An Open Letter to the Incoming Trump Administration About Psychedelics

An Open Letter to the Incoming Trump Administration About Psychedelics

 

This this post was originally posted here

Dear Mr. Trump and Mr. Kennedy,

Now, the real work begins.

At the end of August, when you, Mr. Kennedy, dropped out of the presidential race and endorsed Mr. Trump, a coalition of strange bedfellows was formed, many heads exploded, and a new acronym was introduced to the zeitgeist: MAHA.

Make America Healthy Again.

Had you simply made “improving healthcare access” your campaign message, it would have failed.

That is because it is quite clear that something has gone woefully wrong such that the prevalence of chronic diseases has skyrocketed from 7.5% in 1935, when the first epidemiological study on chronic disease was done, to over 60% in 2020 while more than 90% of the $4.5 trillion in annual health care spending is for chronic and mental health conditions.

Patients are underwhelmed and frustrated with their care, and doctors are disheartened by working in a system designed to reward greed at the expense of patient care.

Throughout your campaign, you have repeatedly highlighted the root causes of our healthcare woes—a disease-promoting food system, regulatory and media capture by the pharmaceutical industry, and bad financial incentives—and the American people responded.

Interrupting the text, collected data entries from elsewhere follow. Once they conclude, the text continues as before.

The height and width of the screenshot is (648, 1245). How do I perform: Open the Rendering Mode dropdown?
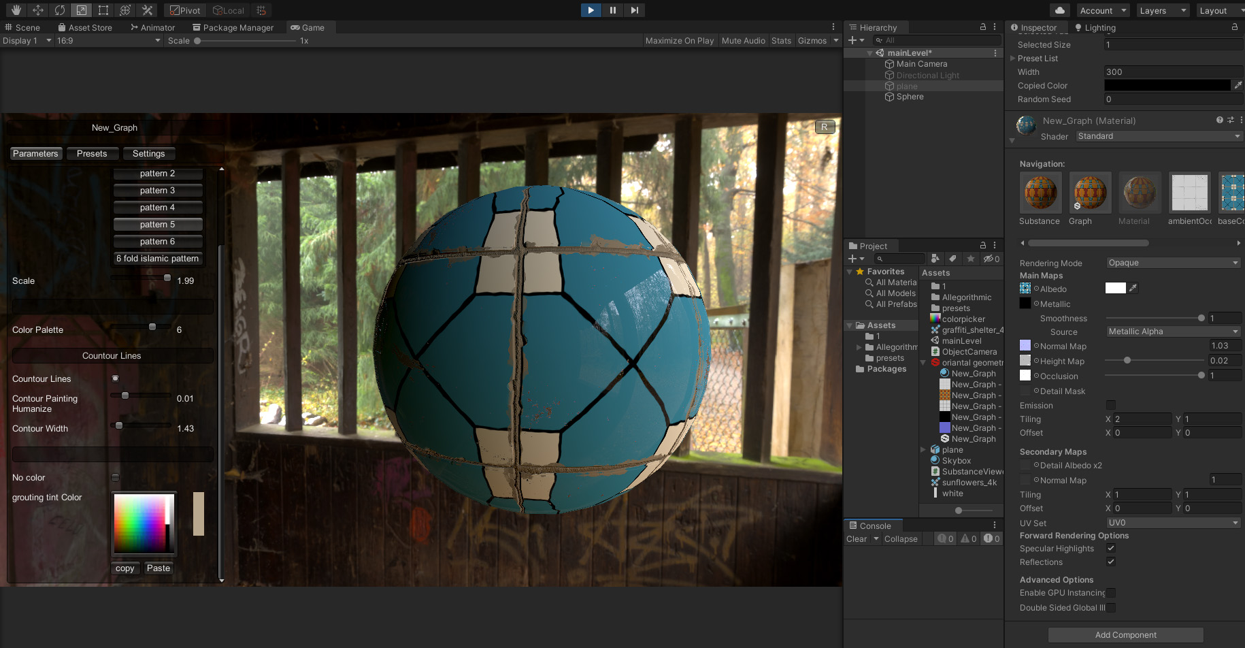(x=1173, y=263)
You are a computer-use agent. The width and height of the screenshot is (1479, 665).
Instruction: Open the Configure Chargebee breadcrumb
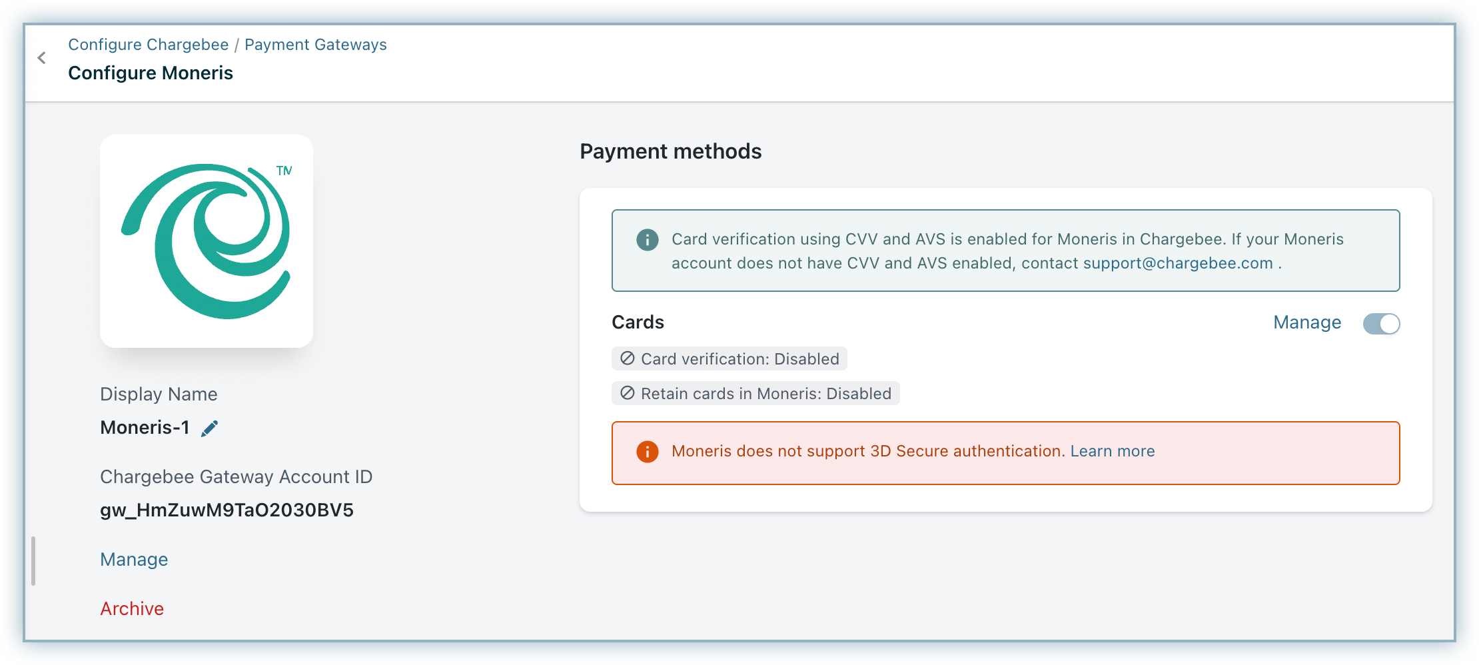[x=148, y=45]
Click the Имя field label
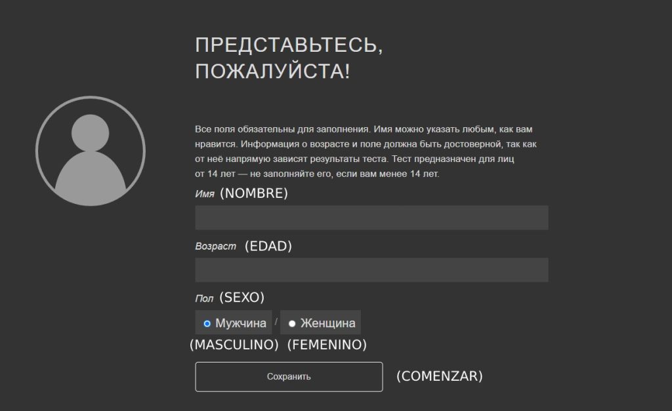This screenshot has height=411, width=672. (205, 195)
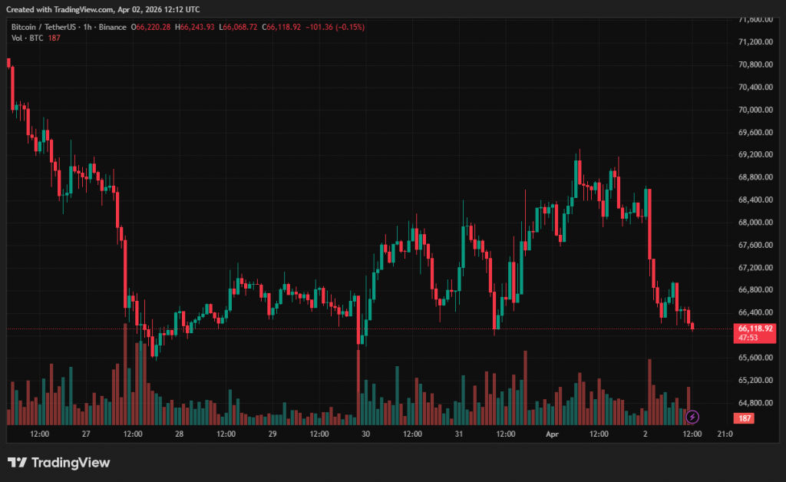Click the 27 date marker on time axis

[86, 434]
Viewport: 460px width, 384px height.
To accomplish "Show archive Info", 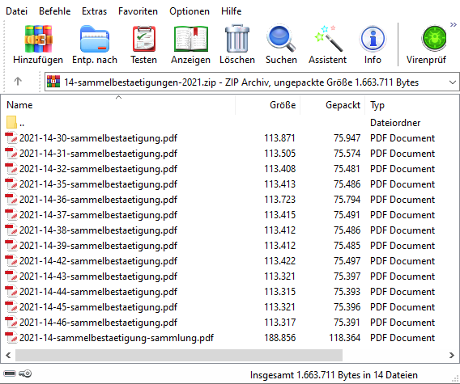I will 373,44.
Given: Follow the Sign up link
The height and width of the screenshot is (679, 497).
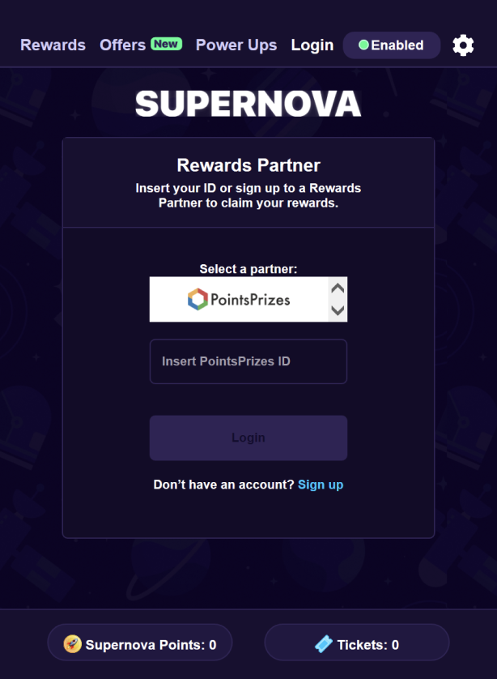Looking at the screenshot, I should [321, 485].
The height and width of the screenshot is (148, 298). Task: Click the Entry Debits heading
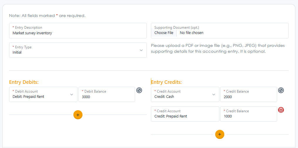pos(24,82)
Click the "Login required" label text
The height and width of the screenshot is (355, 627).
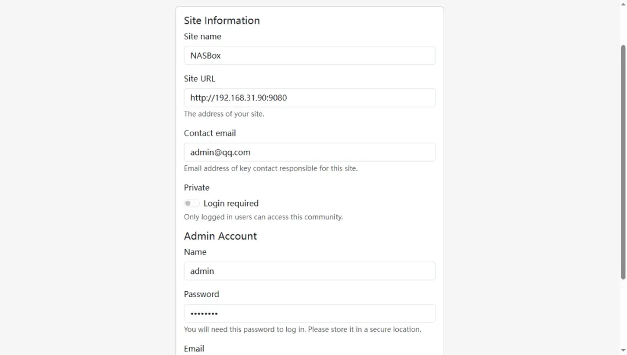[231, 204]
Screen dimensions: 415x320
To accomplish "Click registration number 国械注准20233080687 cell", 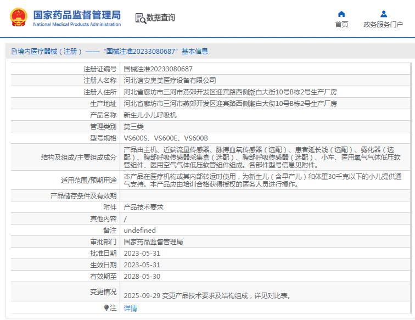I will [x=158, y=69].
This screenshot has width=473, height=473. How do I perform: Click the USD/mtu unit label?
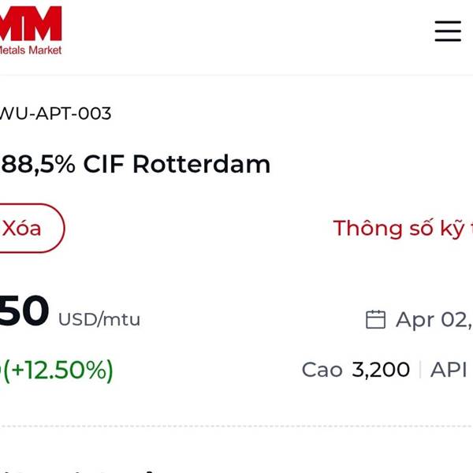click(x=99, y=319)
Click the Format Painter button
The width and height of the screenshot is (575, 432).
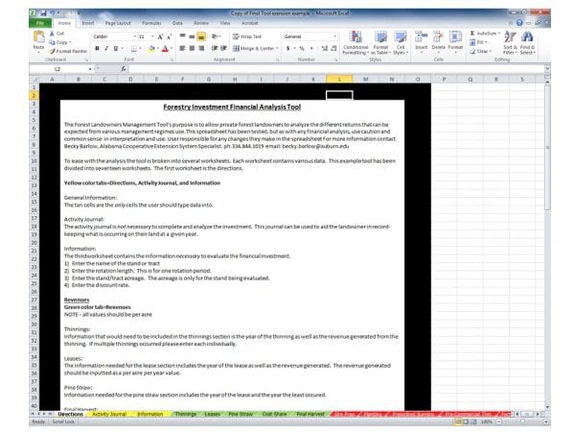[67, 50]
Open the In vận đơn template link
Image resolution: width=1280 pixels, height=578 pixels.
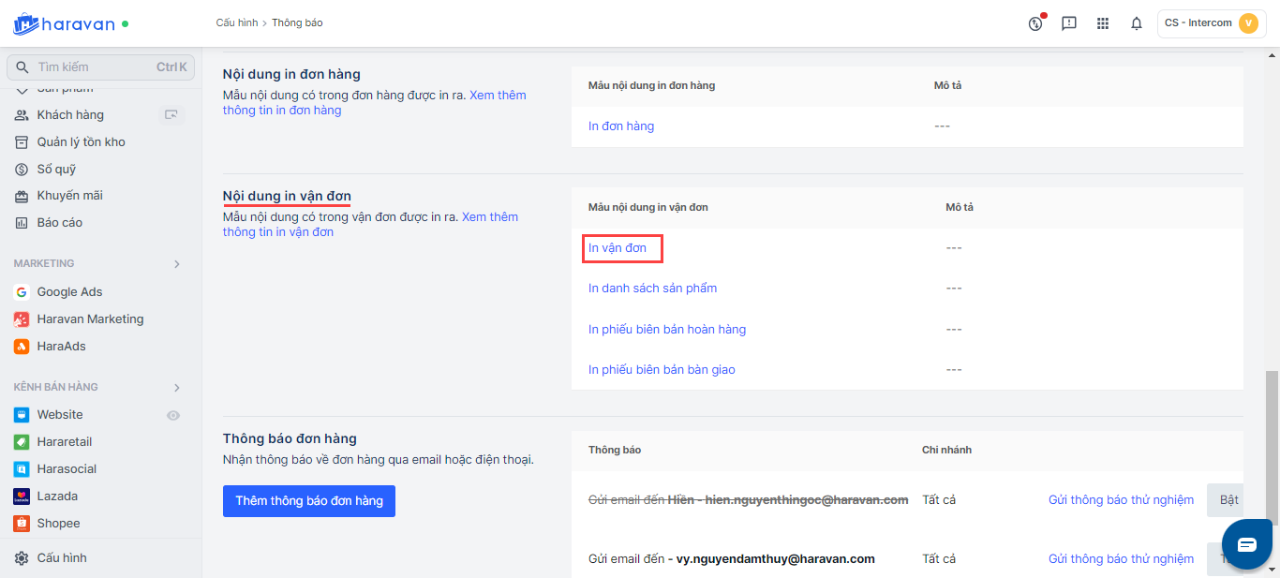pos(618,248)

Running on a platform of addressing the massive increase in chronic disease burden—including mental illnesses, obesity, type II diabetes, cancer, and others—you have earned the enthusiastic support from many Americans and at least the benefit of the doubt from many others, even if they won’t admit it. 

Mr. Kennedy, you have made many promises concerning your goals and ambitions for restructuring the federal health agencies. Recently, you said:

“FDA’s war on public health is about to end. This includes its aggressive suppression of psychedelics, peptides, stem cells, raw milk, hyperbaric therapies, chelating compounds, ivermectin, hydroxychloroquine, vitamins, clean foods, sunshine, exercise, nutraceuticals and anything else that advances human health and can’t be patented by Pharma….” 

It is noteworthy that psychedelics is the first item on this list.

I understand that your son benefited greatly from a psychedelic experience after his mother’s passing, and you have discussed the topic at length on podcasts and interviews.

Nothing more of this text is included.